= Instructions for the task =
Exactly as they appear, copy the lines from the start of the entries below to the line containing "Task: Place cursor on todd@tmetric.com line", both ends included.

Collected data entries
* * * * * * * * *
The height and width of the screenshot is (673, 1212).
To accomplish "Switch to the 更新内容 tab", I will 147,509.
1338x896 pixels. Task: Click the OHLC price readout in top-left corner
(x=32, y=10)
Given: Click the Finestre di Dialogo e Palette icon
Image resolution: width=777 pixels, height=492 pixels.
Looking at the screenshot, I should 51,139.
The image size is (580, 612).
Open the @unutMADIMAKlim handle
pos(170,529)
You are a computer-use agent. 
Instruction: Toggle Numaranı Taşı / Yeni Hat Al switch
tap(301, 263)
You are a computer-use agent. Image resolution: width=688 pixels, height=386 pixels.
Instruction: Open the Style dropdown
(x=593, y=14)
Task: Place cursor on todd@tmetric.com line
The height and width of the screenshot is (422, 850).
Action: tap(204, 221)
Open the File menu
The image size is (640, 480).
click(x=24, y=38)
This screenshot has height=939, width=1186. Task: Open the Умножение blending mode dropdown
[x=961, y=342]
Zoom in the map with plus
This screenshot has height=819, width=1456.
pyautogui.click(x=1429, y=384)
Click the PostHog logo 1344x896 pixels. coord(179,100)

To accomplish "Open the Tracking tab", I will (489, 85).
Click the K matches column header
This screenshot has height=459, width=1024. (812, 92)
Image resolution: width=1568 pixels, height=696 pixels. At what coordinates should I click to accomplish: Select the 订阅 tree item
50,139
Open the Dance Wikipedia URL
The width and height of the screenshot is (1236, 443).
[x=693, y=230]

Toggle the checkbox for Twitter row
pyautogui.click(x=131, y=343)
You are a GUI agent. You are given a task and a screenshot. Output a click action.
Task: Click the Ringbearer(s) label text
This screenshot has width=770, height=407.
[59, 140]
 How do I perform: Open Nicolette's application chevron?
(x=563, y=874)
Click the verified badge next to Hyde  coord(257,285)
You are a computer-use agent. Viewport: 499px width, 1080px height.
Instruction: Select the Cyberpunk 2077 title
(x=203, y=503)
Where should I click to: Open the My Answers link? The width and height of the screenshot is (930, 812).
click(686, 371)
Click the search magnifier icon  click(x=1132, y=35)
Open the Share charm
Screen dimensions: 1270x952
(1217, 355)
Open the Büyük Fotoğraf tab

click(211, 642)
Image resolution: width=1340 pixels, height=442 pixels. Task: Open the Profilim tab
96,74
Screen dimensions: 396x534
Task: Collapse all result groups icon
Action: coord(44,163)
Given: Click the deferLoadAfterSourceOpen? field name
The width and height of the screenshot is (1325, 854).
* * * * * * * * *
= Task answer =
The height and width of the screenshot is (673, 1212).
To accomplish "Switch to the 更新内容 tab", I will 147,509.
1338x896 pixels. Task: Click the OHLC price readout in top-left corner
(x=32, y=10)
Given: Click the Finestre di Dialogo e Palette icon
Image resolution: width=777 pixels, height=492 pixels.
Looking at the screenshot, I should 51,139.
The image size is (580, 612).
Open the @unutMADIMAKlim handle
pos(170,529)
You are a computer-use agent. 
Instruction: Toggle Numaranı Taşı / Yeni Hat Al switch
tap(301, 263)
You are a computer-use agent. Image resolution: width=688 pixels, height=386 pixels.
Instruction: Open the Style dropdown
(x=593, y=14)
Task: Place cursor on todd@tmetric.com line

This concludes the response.